Sara M. Elgoud Department of Computer Science, College of Information Technology, Al-Asmaria Islamic University, Libya https://orcid.org/0009-0002-9920-0629
Mustafa Ali Abuzaraida Department of Computer Science, Faculty of Information Technology, Misurata University, Libya https://orcid.org/0000-0002-9327-8639
Zainab S. Attarbashi Faculty of Information and Communication Technology, International Islamic University Malaysia, Selangor, Malaysia https://orcid.org/0000-0002-1452-8098
Mohamed Ali Saip School of Computing, Universiti Utara Malaysia, Sintok, Kedah, Malaysia https://orcid.org/0000-0002-9777-172X

DOI:

https://doi.org/10.15575/join.v10i2.1631

Keywords:

Arabic Dialect, Convolutional Neural Network, Cyberbullying, Deep Learning, Meta-Learning, Natural language processing, Removing stopwords

Abstract

ecently, the widespread use of social media has increased, leading to increased concerns about cyberbullying.
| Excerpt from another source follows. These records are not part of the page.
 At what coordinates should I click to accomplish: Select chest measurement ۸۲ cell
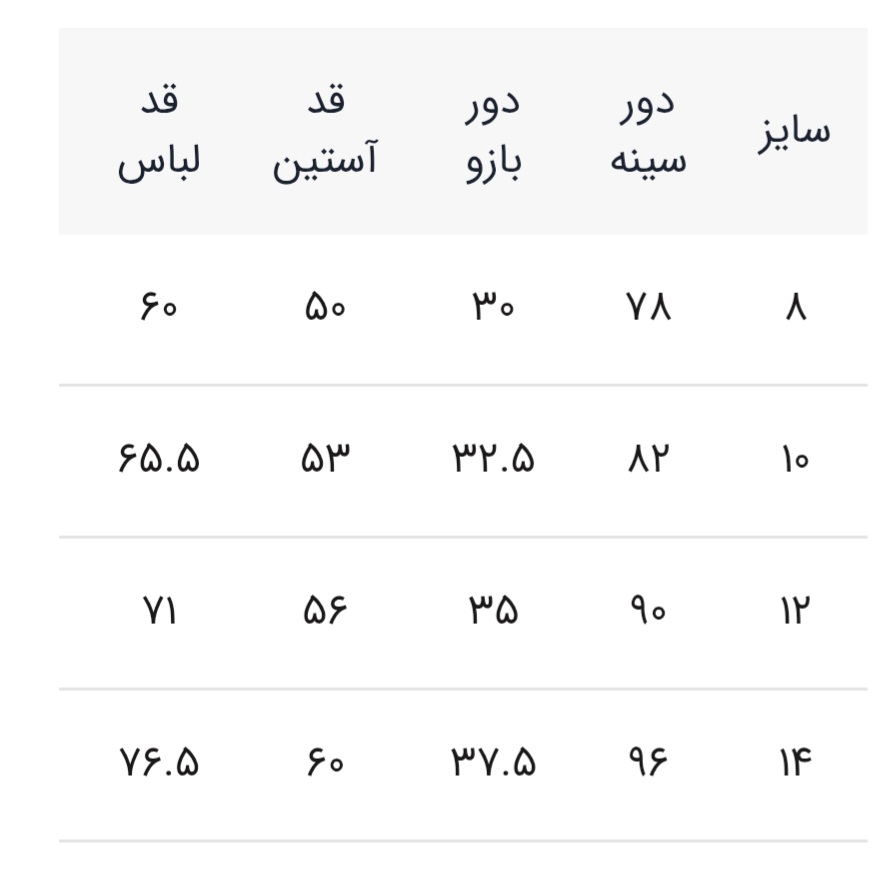tap(648, 460)
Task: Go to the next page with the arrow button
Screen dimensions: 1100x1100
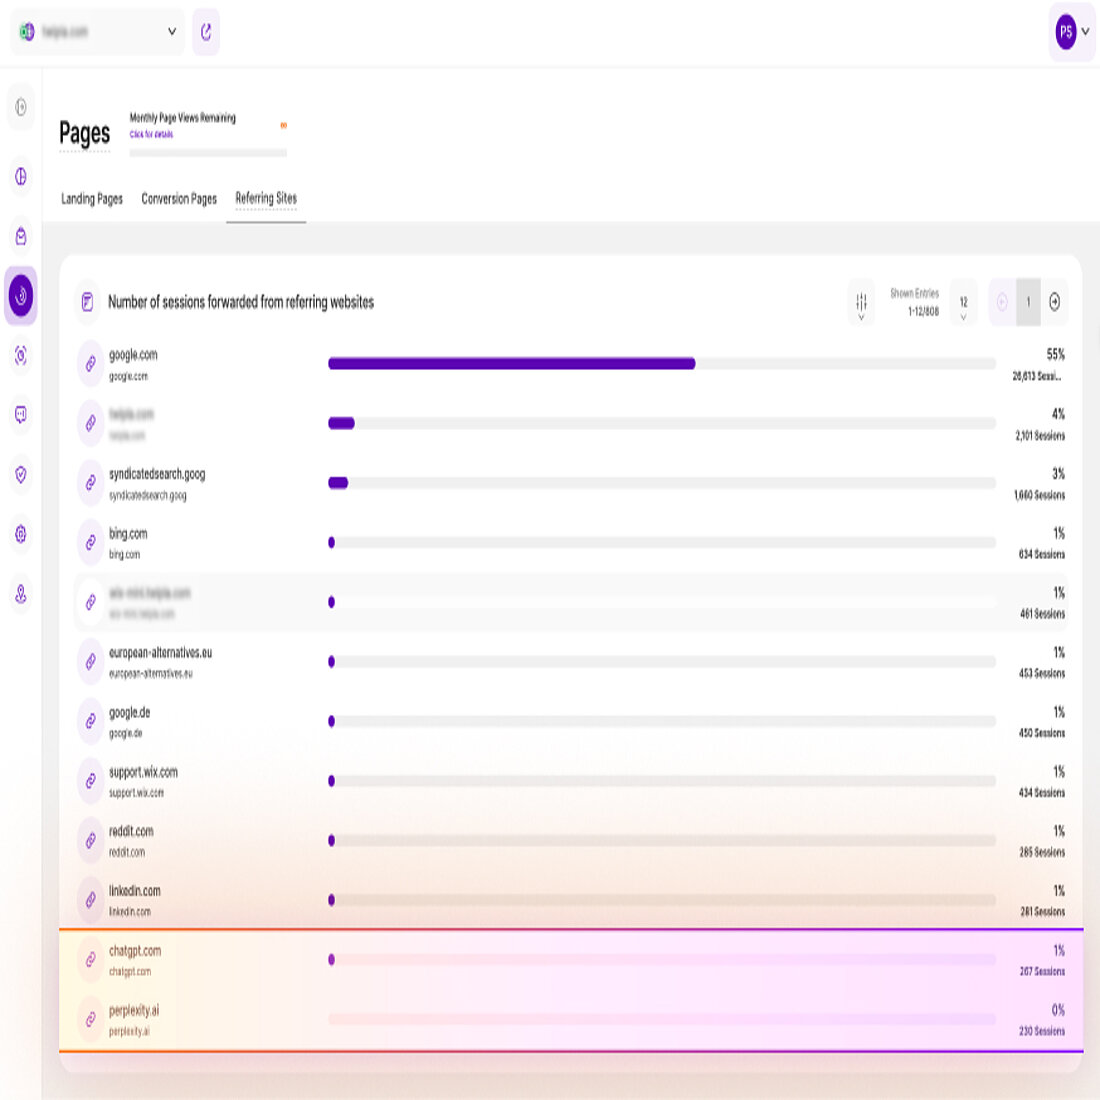Action: [x=1055, y=302]
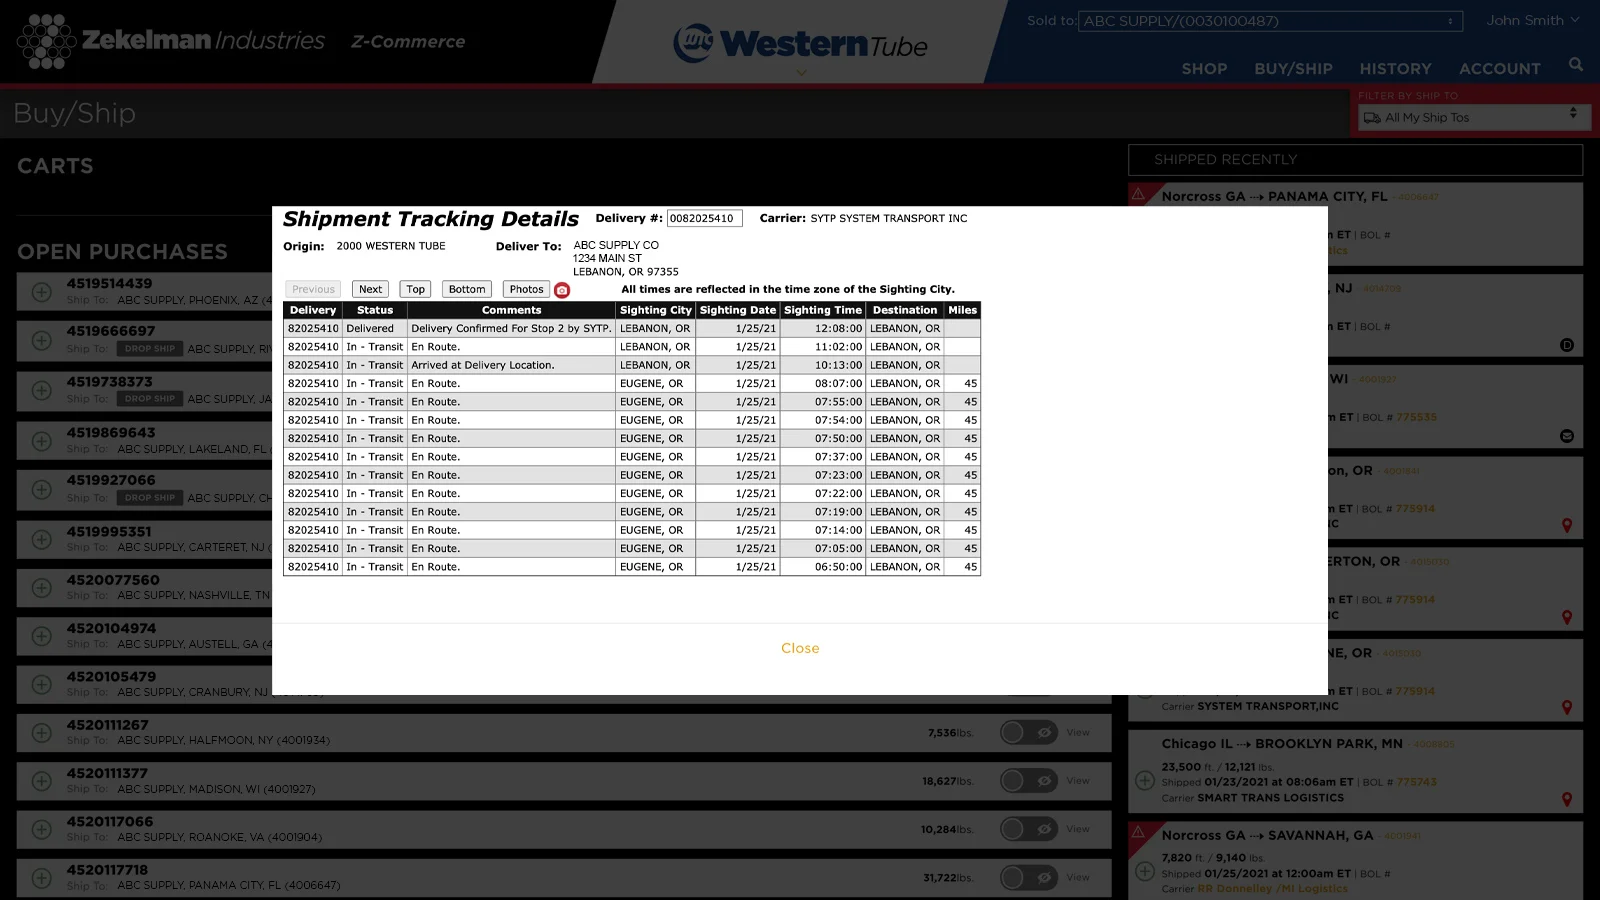1600x900 pixels.
Task: Click the envelope icon on WI shipment card
Action: 1566,436
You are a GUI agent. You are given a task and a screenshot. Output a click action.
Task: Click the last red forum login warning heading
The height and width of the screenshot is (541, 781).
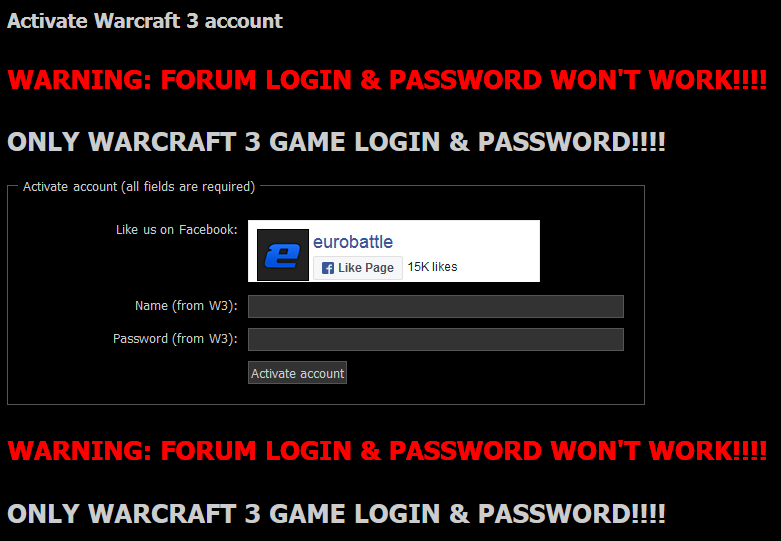(387, 451)
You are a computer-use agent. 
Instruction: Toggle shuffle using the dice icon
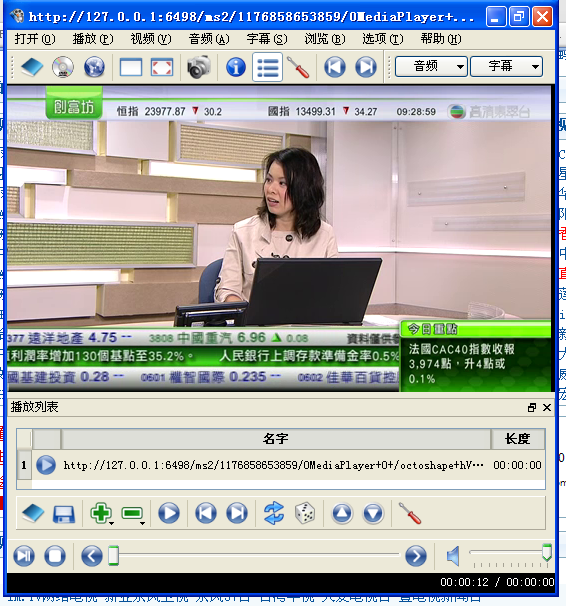click(305, 513)
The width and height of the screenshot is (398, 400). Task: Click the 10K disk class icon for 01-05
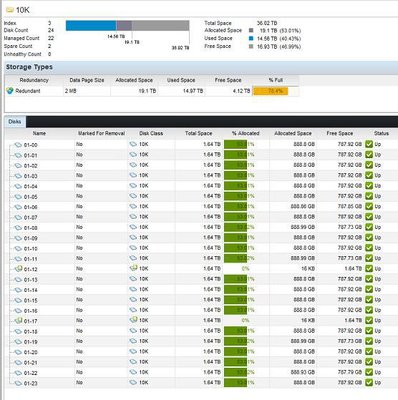coord(133,196)
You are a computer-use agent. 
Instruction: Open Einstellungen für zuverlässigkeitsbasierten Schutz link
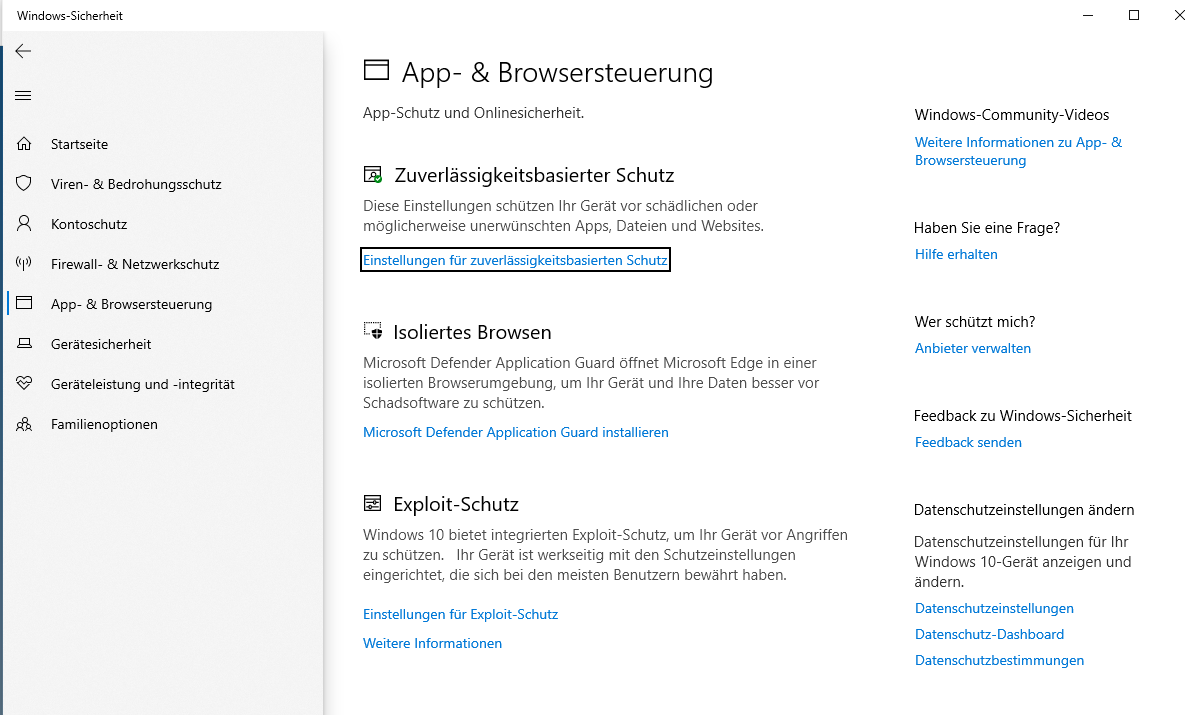[515, 260]
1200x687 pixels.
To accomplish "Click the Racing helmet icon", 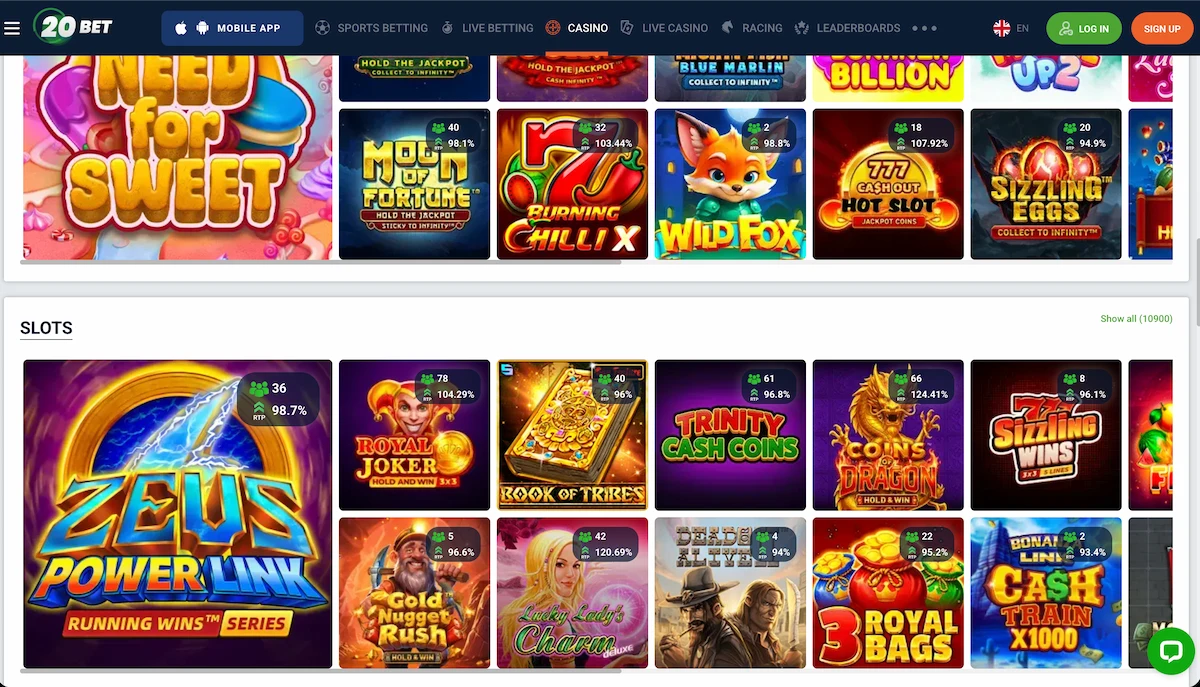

It has become imperative to intensify efforts and methods to detect and manage cyberbullying through social media. Arabic has recently received increasing attention to improve the classification of Arabic texts. Given the multitude of Arabic dialects used on social media platforms by Arabic speakers to express their opinions and communicate with each other, applying this approach to Arabic becomes extremely challenging due to its structural and morphological complexity. Analyzing Arabic dialects using Natural Language Processing (NLP) tools can be more challenging than Standard Arabic. In this paper, the impact of using stopword removal and derivation techniques on detecting cyberbullying in the Libyan dialect was presented. The efficiency of text classification was compared when using a Libyan dialect word list alongside pre-generated Modern Standard Arabic (MSA) lists. The texts were classified using Convolutional Neural Network (CNN) classifiers, and the experiments showed that when using Libyan dialect words, the accuracy results were 92% and 83%, and when using only Standard Arabic stop words, the accuracy results were dropped to 91% and 77%. Based on these results, the higher accuracy was obtained when using the presented stop words list which it is specific to the Libyan dialect, and they had a positive impact on the results, better than Standard Arabic stop words.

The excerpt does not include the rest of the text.